How I've taken to interpret this is that \*P(R) is the "correct setting" for second-order logic, not P(\*R). Likewise, \*P²(R) is the "correct setting" for third-order logic on \*R rather than P³(\*R), and so forth. To extend this to schemas, we should think of them as a setting for a restricted form of higher-order logic on some set. This idea isn't entirely novel (there's something called Henken semantics for HOL which seems to be similar), but I believe the way I need to wrap it up in an object to achieve my eventual goal is a new idea.
This has led me to my definition of a *concrete schema complex* on a set, which is I believe how any "good" definition of a schema should be realized (at least in some cases) when we're considering a way to put this structure on an actual set. A concrete schema complex on a set X is a sequence of sets ∆ = (∆(0) = X, ∆(1), ∆(2), ∆(3), ...) along with embeddings ∆(k) → ∆(k+1) and embeddings ∆(k) → P^(k)(X). Moreover, when we include the natural embeddings P^(k)(X) → P^(k+1)(X) where P^(0)(X) = X, there is an obvious (infinite) diagram and we impose that this diagram must commute. Lastly, with respect to the language {\exists, \forall, \vee, \wedge, \neg, \sup, \inf} where \sup and \inf are the *binary* operators on the lattice structure of these sets, we require that ∆(k) and P^(k)(X) are elementarily equivalent (which I think means that the map ∆(k) → P^(k)(X) is an elementary embedding?) Intuitively, this says that a schema complex on X is a collection of substructures of the (iterates) powersets of X which behave just like powersets as long as we restrict ourselves to first-order sentences in the appropriate language.

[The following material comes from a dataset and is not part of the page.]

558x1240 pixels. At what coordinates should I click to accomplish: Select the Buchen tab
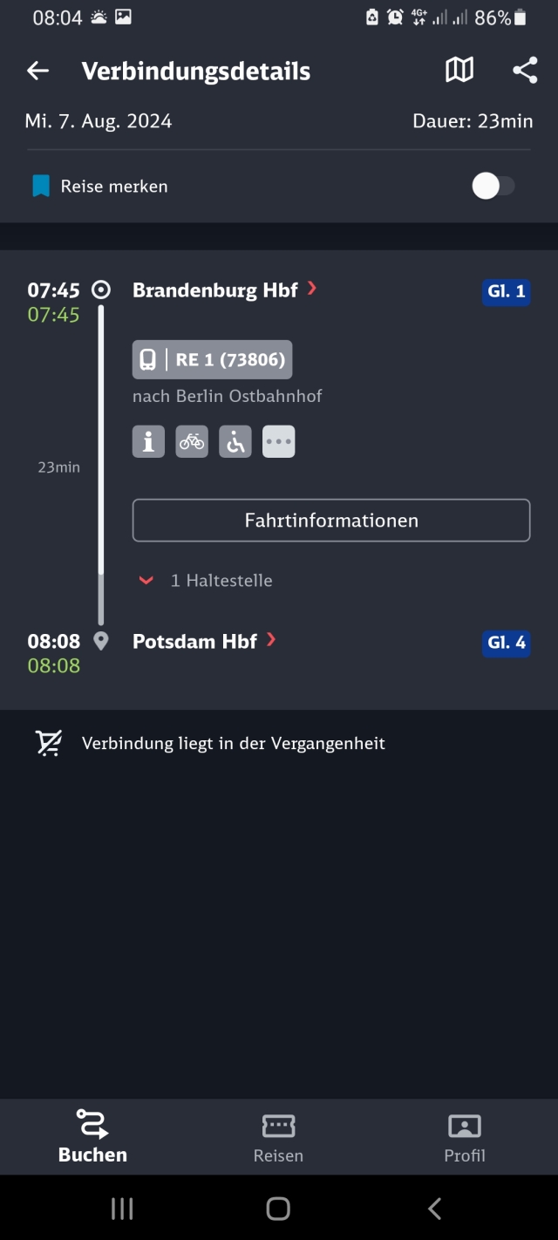pyautogui.click(x=92, y=1138)
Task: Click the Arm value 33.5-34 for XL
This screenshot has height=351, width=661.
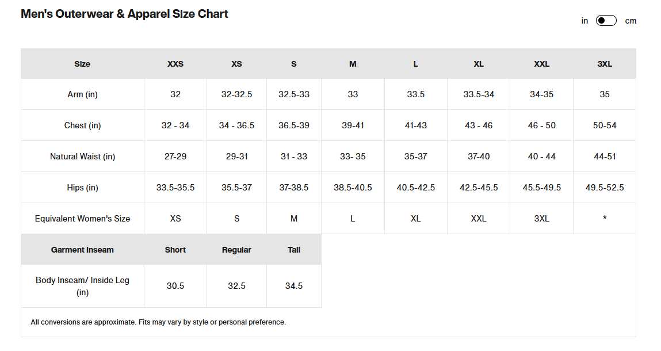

I've already begun working to abstract this definition, and I believe I'm making good progress though I'm far from finished as of yet. I'll probably end up dropping "complex" from the name and just refer to the whole collection of data as a schema. Originally I had planned on a schema as being a much smaller collection of data, but some concerns led me to the larger collection in using now and that's when "schema complex" got started. Now that I've zeroed in on this "restricted HOL" idea it feels like the larger collection of data is the right choice and now having "schema" and "schema complex" be distinct things is a bit pointless.